__PAGE__
┌──

What is Joshua's Beliefs
Posted: Sat Dec 15, 2007 12:58 am
In response to guy sajer, I will answer this honestly and percisely:
When I was growing up, I was purely logic driven. Science was my religion and God was a possibility, but was not a big role in my life. My parents were agnostic and my extended family was Trinity Baptist on my Dad's side with Methodist on my mom's.
At 14, then 15, and finally at 16, I had three seperate crushes with three seperate girls.. All of them turned out to be Mormon. Understand that I was a computer geek, not well liked in school, labeled a "nerd". So I never asked any of these girls out, but watched from afar. WHen I turned 17, I thought a lot about Mormonism and religion, so I tried the "praying to God" thing. I prayed and prayed for a week straight. Then came the Mormon Missionaries. My crushes attached to an attracton to any idea that was "rebellious" or "out of the norm", I joined the Church in 2 weeks. My mom and dad actually came to the baptism. It was the first time in years my father walked into any Church. It was funny, my grandfather (someone I deeply respect - a overthinker like myself who graduated from Berkely, CA and became a civil engineer) also came to some of the services and ended up shruging his shoulders and said "looks like a Christian church to me". So I guess I got his approval.

└──

__GIVEN MATERIAL__
┌──

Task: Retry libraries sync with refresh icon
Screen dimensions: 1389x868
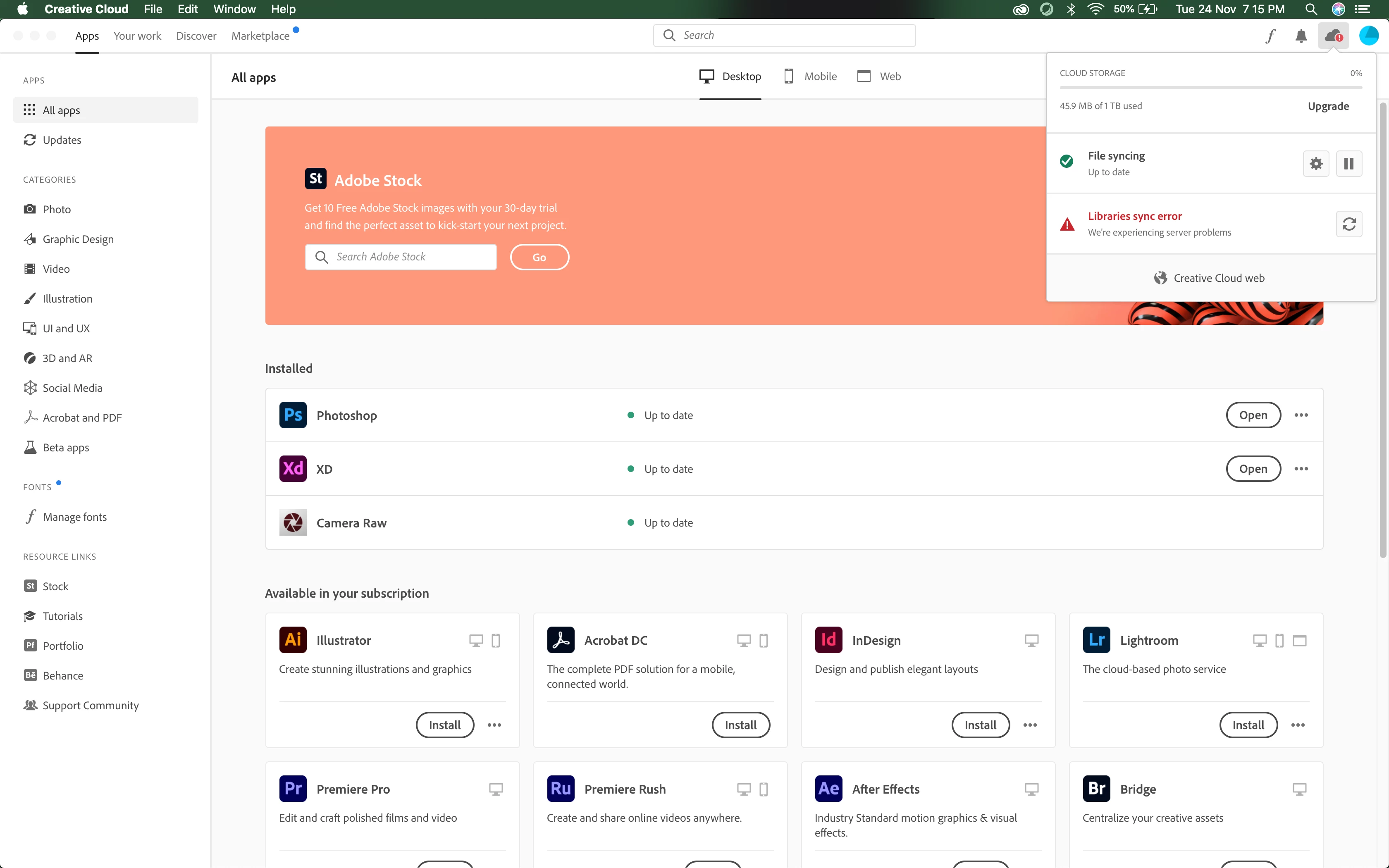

└──

__SET TASK 1__
In the post about Joshua's beliefs, what church did the writer's extended family on the mother's side belong to?
__SET TASK 2__
Copy out the stretch of the post about Joshua's beliefs from "What is Joshua's" through "on my mom's.".
__SET TASK 3__
How would you extend the post about Joshua's beliefs, starting right after its final sentence?
The data above comes from a separate source.

__TASK RESPONSE 1__
Methodist.

__TASK RESPONSE 2__
What is Joshua's Beliefs
Posted: Sat Dec 15, 2007 12:58 am
In response to guy sajer, I will answer this honestly and percisely:
When I was growing up, I was purely logic driven. Science was my religion and God was a possibility, but was not a big role in my life. My parents were agnostic and my extended family was Trinity Baptist on my Dad's side with Methodist on my mom's.

__TASK RESPONSE 3__
Unfortunatly my nerddum did haunt me. I was an outsider. I went to Seminary for the last year, asking all sorts of questions. They were annoyed. They just wanted to get through seminary. The teacher was excited, but I got the usual glares. Found out that the girls thought I was a nerd too, so they had no interests in me.
What was hard is while I was being baptised and converting in, I got a lot of the handshakes and a lot of attention. Since I was the only one in my whole family, it was nice.. But when I was coverted, that went away. If it wasn't for my home teacher, who was an awsome guy and someone who became my friend, I would have left right then and there.
I graduated and moved to San Diego. I was heavily involved for a few more years, and met a girl I fell head-over-heels for. Things went awsome, but I had to deal with one annoying quirk. She and her family were uber-Amway freaks... We got "secretly" engaged, but when I decided I did not want to do Amway anymore, her parents pressured her to dumb me, which I did.
After that, I declined rapidly. I fell out of Church and it was shuffled to the back of my head.
Right after the Y2k events, I moved to San Francisco to do work at a Dot.com. Needing some connections (I knew NO ONE), I ended up re-connecting with the Church. It was EXTREMELY tight up there. Everyone was very clingy. So I had a small family again. Things went well, until I did the thing I promised myself I would never do... I looked up Mormonism on the Internet.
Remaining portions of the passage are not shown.